___ ФРАГМЕНТ СТРАНИЦЫ ___
Нина Баранова, девяти месяцев, ее сестра шести лет и брат Борис десяти лет. Их мама – мать-одиночка, работает на лесопилке строительства № 203, получает триста рублей в месяц, плюс сто рублей пособия на семью. Все они проживают в двенадцатиметровой комнате. В этой комнате есть стол, три табуретки, дровяная печь и железная кровать с соломенным матрасом. На ней они спят все вчетвером без простыней и одеял.
Катя Федорова, тринадцати месяцев и ее сестра Валентина пяти лет. Их мама – мать-одиночка, работает на лесопилке строительства № 203, получает пятьсот рублей, плюс семьдесят пять рублей пособия на семью. Живут в двенадцатиметровой комнате. Меблировка почти такая же, как и у предыдущей семьи, но на кровати, где спит мать с двумя малышами, есть хлопковое одеяло.
Тамара Кикова, полутора лет, и ее брат девяти лет. Их мать замужем за шофером, севшим на пять лет за драку и нанесение увечий. Мать работает заправщицей на автобазе, получает пятьсот рублей. Пособия не получает.
Повсюду царит ужасная нищета и отчаяние.
Пришло письмо от Жанны, в котором она сообщала мне о смерти своего мужа. Сестра также упоминала о том, что написала обо мне маршалу Булганину[168], но не получила ответа.
Люба наконец достала для маленькой Ирочки куклу, она не говорила «мама», но открывала и закрывала глаза. Я немедленно отправила ее по почте вместе с килограммом апельсинов и двумя пакетами печенья, добытыми на черном рынке.
Моя бывшая хозяйка Шура Михайловская получила три года лагерей за то, что делала аборты ради того, чтобы заработать нескольких сотен рублей.
___
| ЗАДАНИЕ |
Перечислите всех детей из отрывка о семьях, для которых указаны и имя, и возраст. Возраст укажите так же, как в тексте.
___ ИСХОДНЫЕ СТРОКИ ___
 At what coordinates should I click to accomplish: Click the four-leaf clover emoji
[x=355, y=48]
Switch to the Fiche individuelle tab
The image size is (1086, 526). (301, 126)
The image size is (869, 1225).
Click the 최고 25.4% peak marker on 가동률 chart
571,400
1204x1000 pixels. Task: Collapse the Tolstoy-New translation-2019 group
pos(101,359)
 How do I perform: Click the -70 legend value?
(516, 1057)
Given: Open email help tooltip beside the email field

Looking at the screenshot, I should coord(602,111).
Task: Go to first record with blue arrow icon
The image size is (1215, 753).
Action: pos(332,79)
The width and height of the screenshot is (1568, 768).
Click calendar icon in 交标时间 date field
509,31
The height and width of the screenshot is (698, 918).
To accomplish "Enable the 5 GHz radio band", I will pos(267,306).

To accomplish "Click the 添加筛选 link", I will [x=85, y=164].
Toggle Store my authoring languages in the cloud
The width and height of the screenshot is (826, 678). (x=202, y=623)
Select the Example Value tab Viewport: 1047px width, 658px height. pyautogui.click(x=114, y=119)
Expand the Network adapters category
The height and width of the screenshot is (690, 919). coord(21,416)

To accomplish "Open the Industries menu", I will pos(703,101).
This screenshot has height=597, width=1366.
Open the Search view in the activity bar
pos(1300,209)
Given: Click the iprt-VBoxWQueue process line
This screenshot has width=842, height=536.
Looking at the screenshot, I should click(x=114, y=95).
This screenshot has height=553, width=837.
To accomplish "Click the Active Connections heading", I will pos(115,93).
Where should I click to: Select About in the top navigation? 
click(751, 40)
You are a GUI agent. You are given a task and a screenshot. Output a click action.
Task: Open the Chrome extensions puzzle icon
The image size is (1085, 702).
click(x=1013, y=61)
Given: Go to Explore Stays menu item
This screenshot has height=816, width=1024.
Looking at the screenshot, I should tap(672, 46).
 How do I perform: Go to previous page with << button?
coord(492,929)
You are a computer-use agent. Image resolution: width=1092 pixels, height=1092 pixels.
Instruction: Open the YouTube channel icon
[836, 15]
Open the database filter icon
___
| ПИСЬМЕННЫЙ ОТВЕТ |
Нина Баранова, девяти месяцев
Борис, десяти лет
Катя Федорова, тринадцати месяцев
Валентина, пяти лет
Тамара Кикова, полутора лет